Mas eu considerar a me dedicar a isso demorou bastante. Tem nove ou dez anos só, já estava com 32 anos. Esse trabalho como Jaque Conserta foi a forma que encontrei de aliar a minha militância e a minha geração de renda. Meu trabalho é ajudar os processos de autonomia das mulheres.
Agência Brasil: Você diria que existe alguma dinâmica social que afasta as mulheres dos serviços de consertos e reparos? Falta aos pais ensinarem às filhas sobre isso?
Jaque Conserta: Sim, com certeza, existe claramente uma dinâmica social que empurra as mulheres para longe de tudo o que é considerado técnico ou mecânico. A divisão sexual do trabalho não desapareceu ela só ficou mais elegante, mais disfarçada.
Desde cedo, meninos ganham ferramentas, e as meninas ganham panelinhas. Meninos são incentivados a desmontar as coisas, meninas são incentivadas a mantê-las limpas.
E, sim, faltou e falta aos pais ensinarem esse tipo de habilidade às filhas. Não porque as meninas não sejam capazes, mas porque há uma crença estrutural de que isso não é coisa de mulher. Estimularem as meninas a se interessarem por esse universo das ferramentas. A ausência disso faz a maioria das meninas crescerem acreditando que não sabem, que não conseguem, que precisam de um homem para resolver qualquer coisa desse tipo. Isso não é acidente. É estrutura.
Agência Brasil: Não dominar esse tipo de habilidade deixa as mulheres vulneráveis a golpes ou alguma outra forma de violência, inclusive em seus relacionamentos com homens?
Jaque Conserta: Demais. Quando você não domina habilidades básicas de reparo, você fica dependente. E dependência sempre cria uma brecha para violência, abuso, manipulação ou controle, tanto em relacionamentos quanto com prestadores de serviço.

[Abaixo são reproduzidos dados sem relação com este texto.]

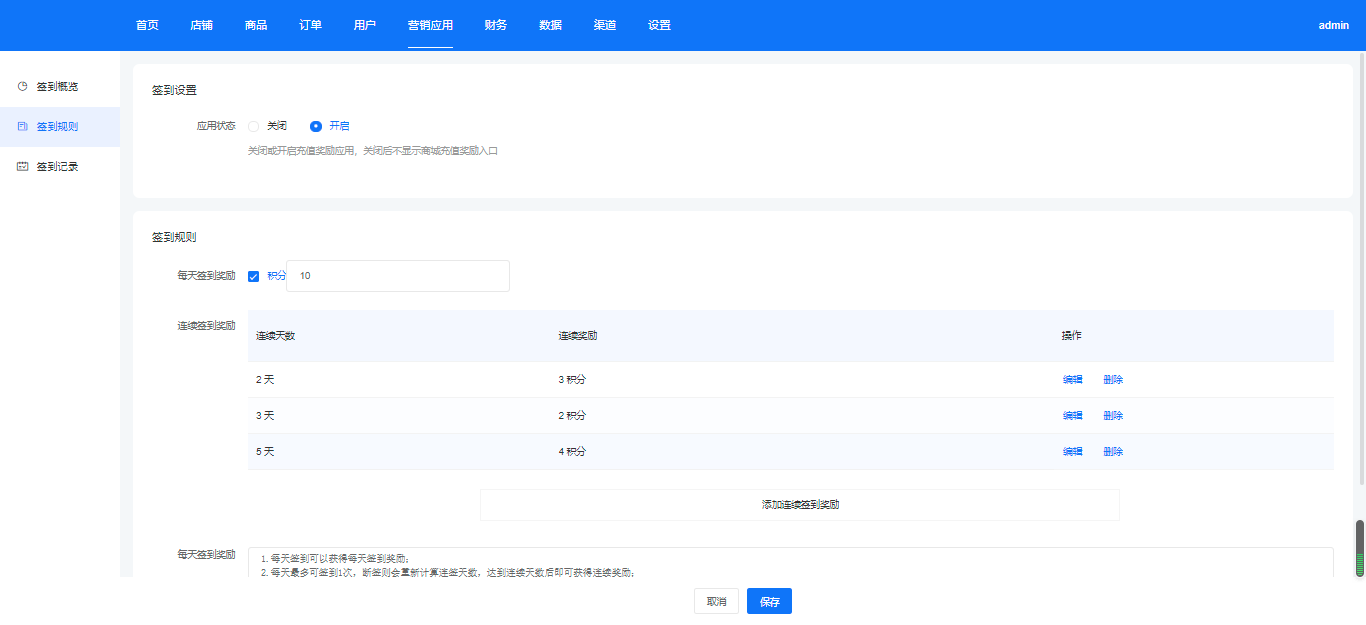Delete the 5 天 reward rule

(x=1113, y=452)
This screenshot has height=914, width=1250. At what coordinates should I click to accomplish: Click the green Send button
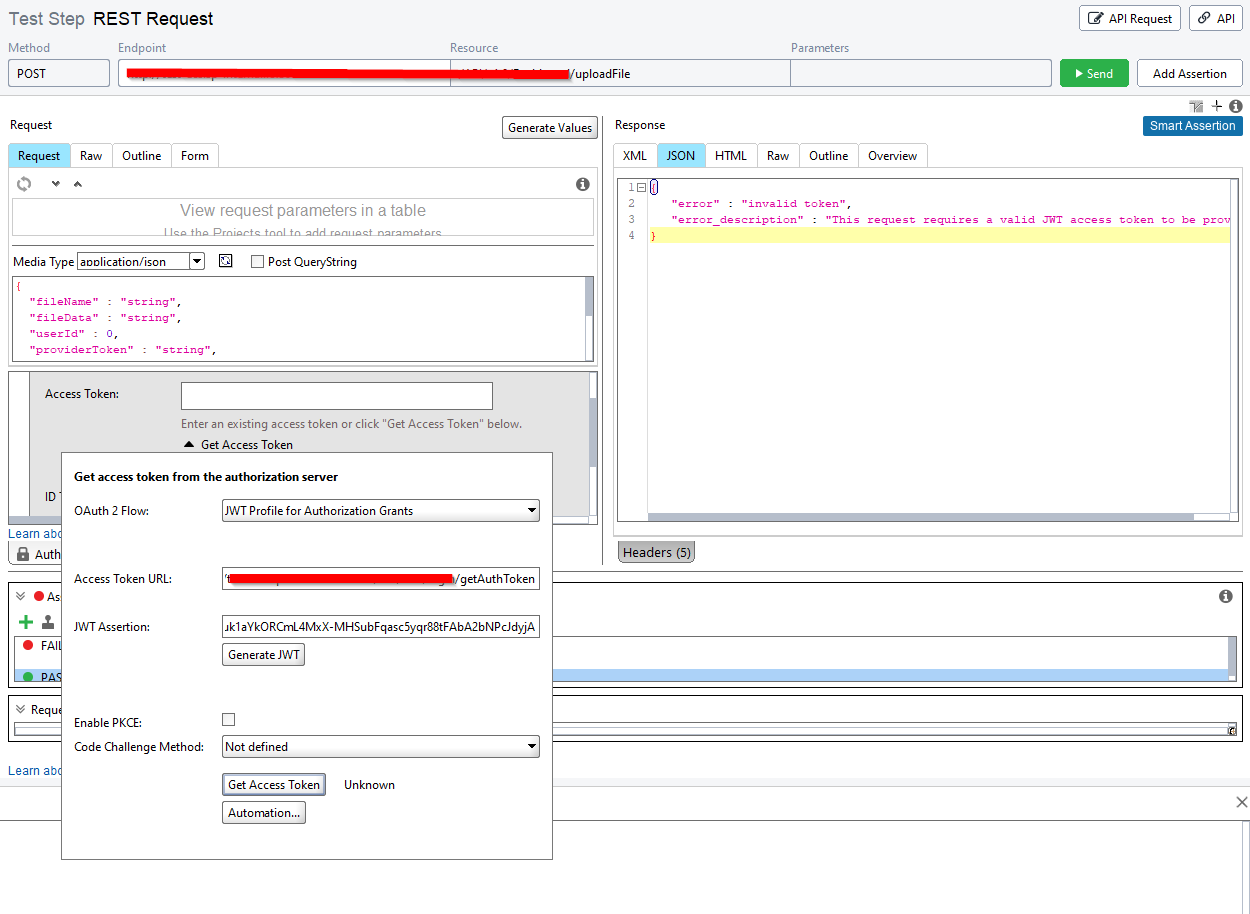1093,74
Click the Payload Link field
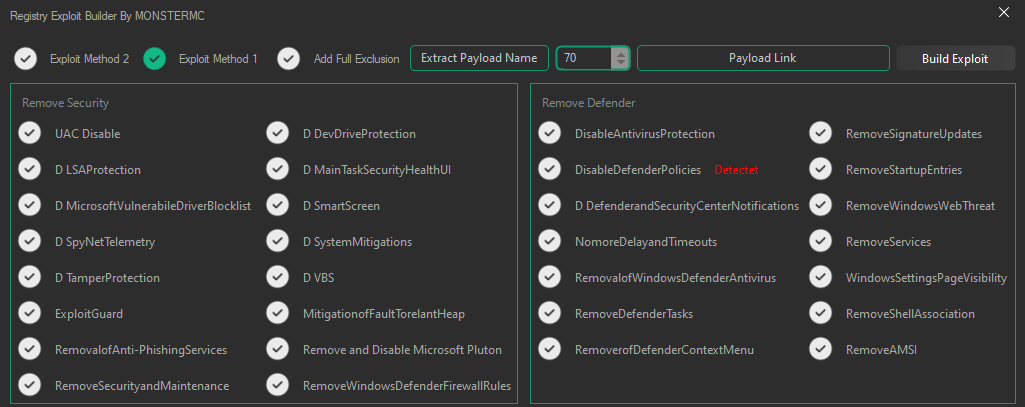The image size is (1025, 407). point(763,58)
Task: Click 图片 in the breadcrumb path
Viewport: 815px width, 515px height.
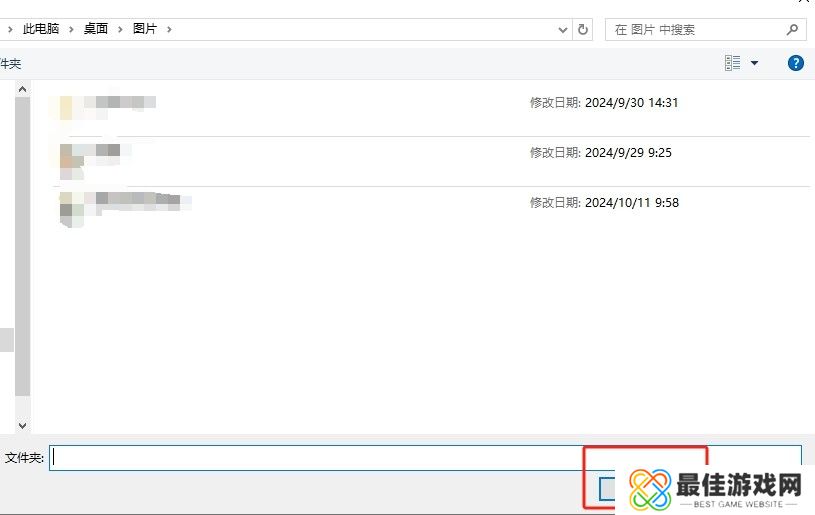Action: [145, 29]
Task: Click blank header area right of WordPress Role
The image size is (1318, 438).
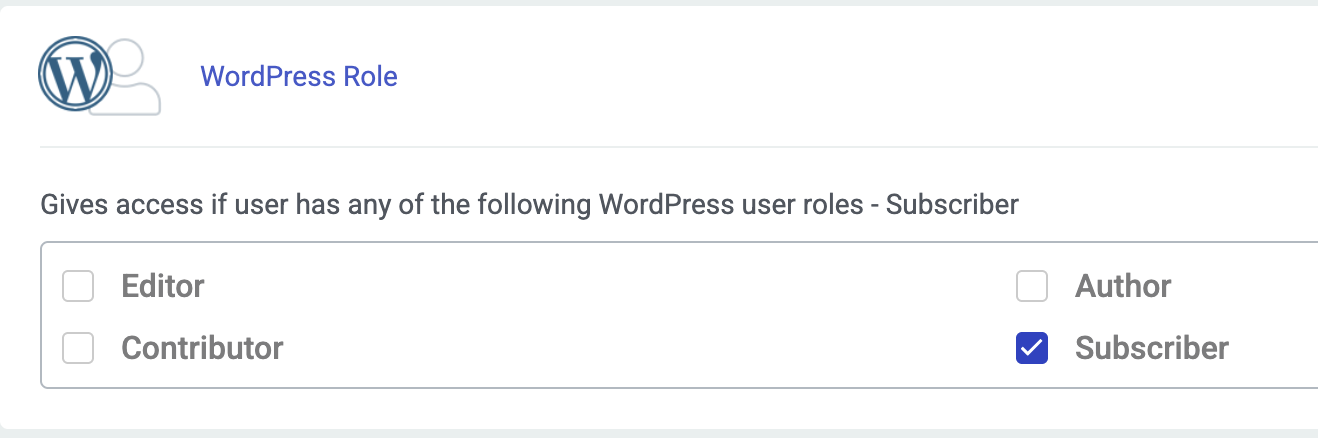Action: point(800,77)
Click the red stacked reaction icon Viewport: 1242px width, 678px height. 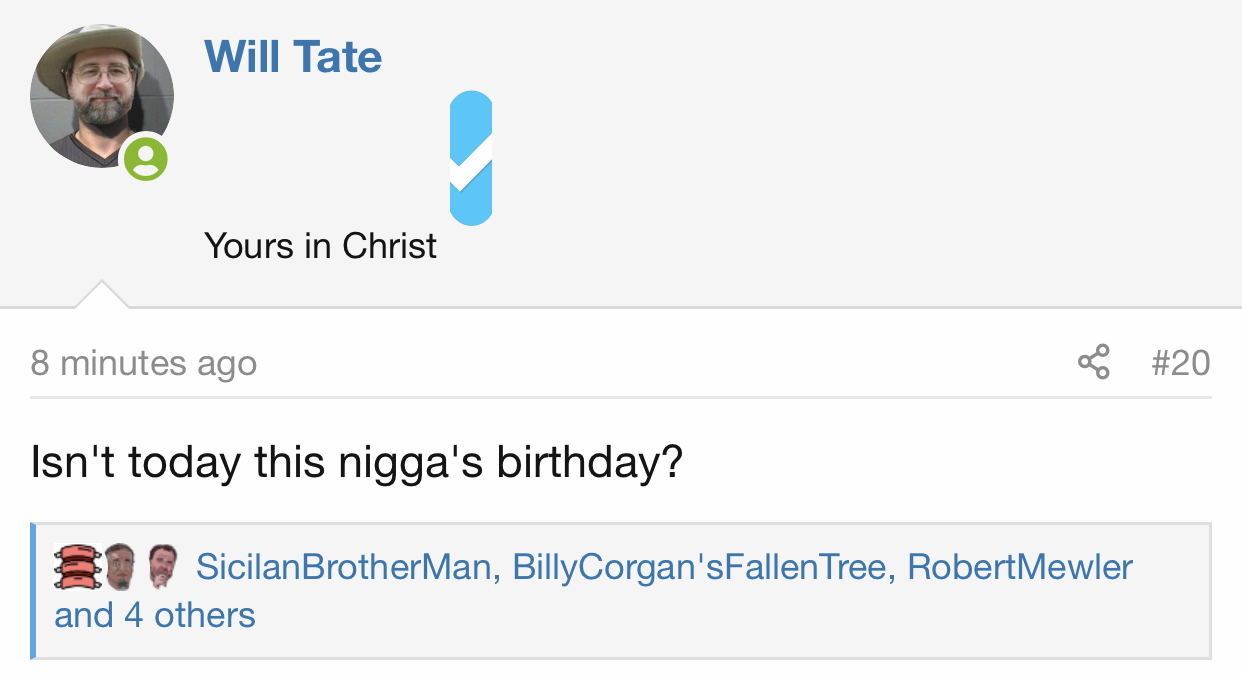(77, 567)
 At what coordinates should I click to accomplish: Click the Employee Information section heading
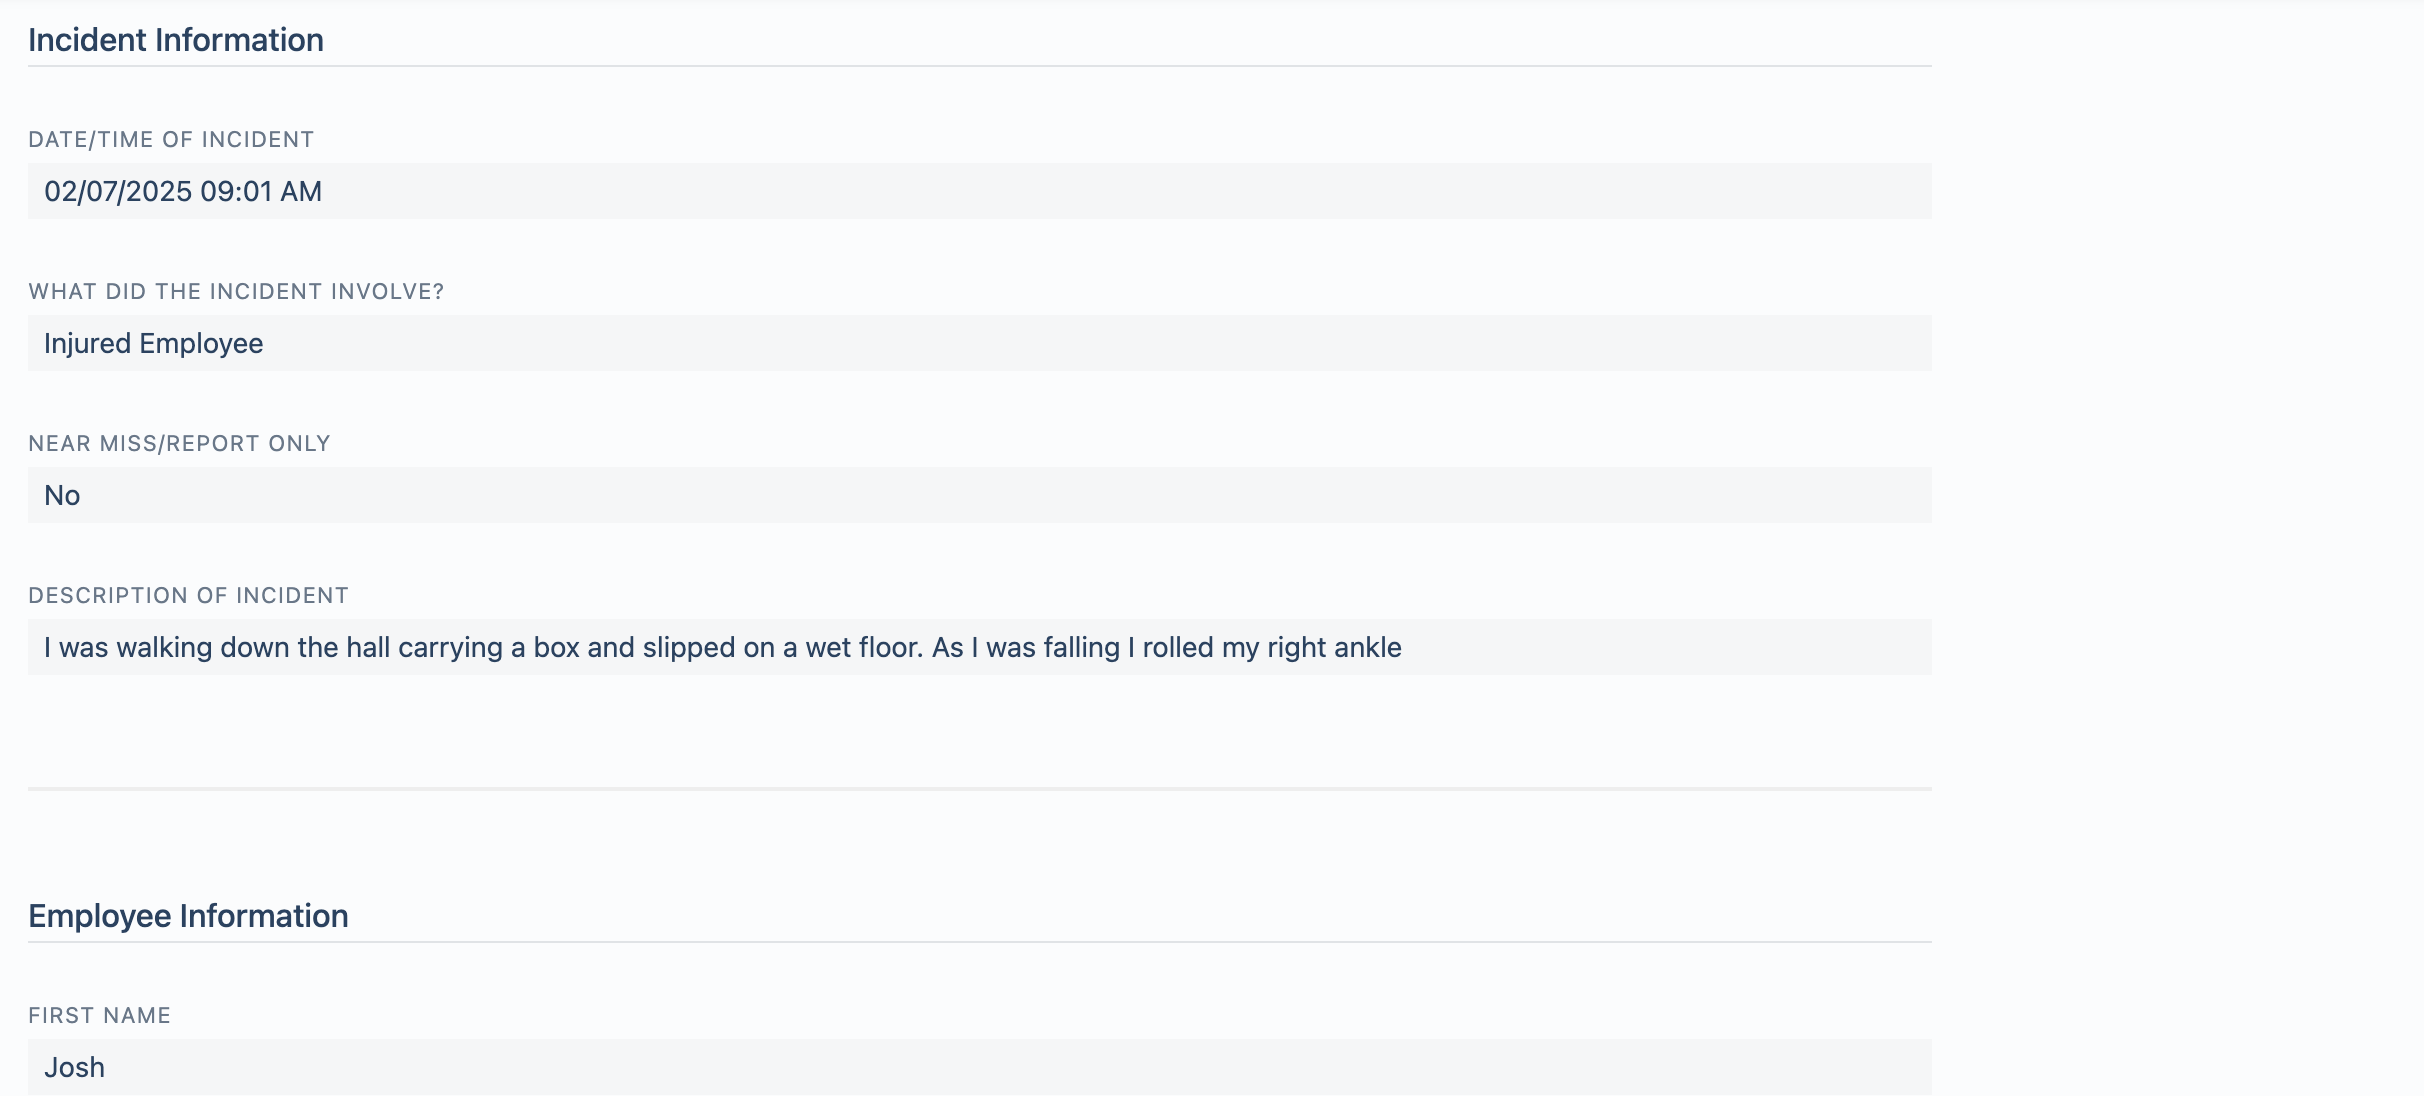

Essa vulnerabilidade aparece em vários níveis: financeiro, psicológico, relacional, físico e sexual. São comuns os relatos de profissionais que ultrapassam limites, assediam, intimidam. Quando uma mulher aprende a lidar com furadeira, chave de fenda, elétrica básica ou pequenos reparos, ela não está só aprendendo uma técnica ela está rompendo com um dispositivo social de dependência. A autonomia foi a primeira coisa que o patriarcado roubou das mulheres para que ele fosse possível.